But what I don't like is I like stories that close but end. You know, this is part of my resistance to making it a show is like, I hate the way every everything is like an hour long and then come back next week you gotta find out more. I'm just I feel manipulated. I'm like, I am exhausted. I always tap out of a show at three episodes and I'm like, no, I can see they're going to drag this out for another ten episodes and not get somewhere.
TV shows are really weird now. I find it interesting, Like watching streaming all the time. There's so many shows that I'm fascinated by, and I love how visually I'm on board there in the style, and I like the humor.
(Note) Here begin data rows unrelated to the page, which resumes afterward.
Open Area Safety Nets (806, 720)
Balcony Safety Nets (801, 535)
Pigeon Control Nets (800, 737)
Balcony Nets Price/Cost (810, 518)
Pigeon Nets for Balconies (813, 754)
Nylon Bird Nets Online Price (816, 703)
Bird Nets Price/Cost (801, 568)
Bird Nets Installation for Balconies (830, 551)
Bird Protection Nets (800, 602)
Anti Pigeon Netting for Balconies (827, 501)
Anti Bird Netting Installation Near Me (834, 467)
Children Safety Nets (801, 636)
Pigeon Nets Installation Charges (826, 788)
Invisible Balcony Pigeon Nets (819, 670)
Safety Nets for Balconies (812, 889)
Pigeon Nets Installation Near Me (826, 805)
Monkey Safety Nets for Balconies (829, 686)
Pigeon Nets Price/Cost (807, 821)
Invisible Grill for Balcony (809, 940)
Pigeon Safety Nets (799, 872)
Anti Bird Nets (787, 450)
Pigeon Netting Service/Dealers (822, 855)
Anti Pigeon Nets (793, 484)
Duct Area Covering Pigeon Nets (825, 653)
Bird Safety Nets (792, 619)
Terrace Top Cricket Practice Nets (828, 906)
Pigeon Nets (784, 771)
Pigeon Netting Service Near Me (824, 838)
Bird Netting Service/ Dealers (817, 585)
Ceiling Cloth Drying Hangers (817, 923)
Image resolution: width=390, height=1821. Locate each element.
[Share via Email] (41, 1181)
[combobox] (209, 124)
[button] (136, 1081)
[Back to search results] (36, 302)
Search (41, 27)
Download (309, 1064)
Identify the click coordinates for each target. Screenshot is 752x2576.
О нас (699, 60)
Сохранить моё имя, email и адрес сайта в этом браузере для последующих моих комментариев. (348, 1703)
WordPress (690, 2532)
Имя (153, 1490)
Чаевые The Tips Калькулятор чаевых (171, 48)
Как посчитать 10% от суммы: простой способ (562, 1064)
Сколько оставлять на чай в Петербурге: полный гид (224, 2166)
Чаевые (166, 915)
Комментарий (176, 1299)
I like where it goes. But I'm like, God, how do I say this nicely? How does the average person? You have a long, hard day at work, you live in Middle America, you come home, right? Is that the world you want to see?
I mean, I leave empty for these shows, think so I think that's right. Well, that's why I think that like old school networks, I mean, the classic networks are still showing hospital shows, cop shows, like more sort of comforting, you know, all wrapped one mystery a week, wrapped up within the week. And then there's you know, the comedies. They don't do multi camera anymore. But I think people I know, but it's it's just a dated form, you know.
It's like sitting around listening to the radio would have felt in the seventies. You know, it's like people still doing this. Maybe I don't know. I mean, I think there will always be a certain place for a sitcom. Right now it seems to be kids television. But it was comforting, right like every week thirty minutes, wrap everything up. You don't have to have seen the previous episode, you don't have to watch the next one. You can just
enjoy it, like tune your brain out. That's what people, I think a lot of people want.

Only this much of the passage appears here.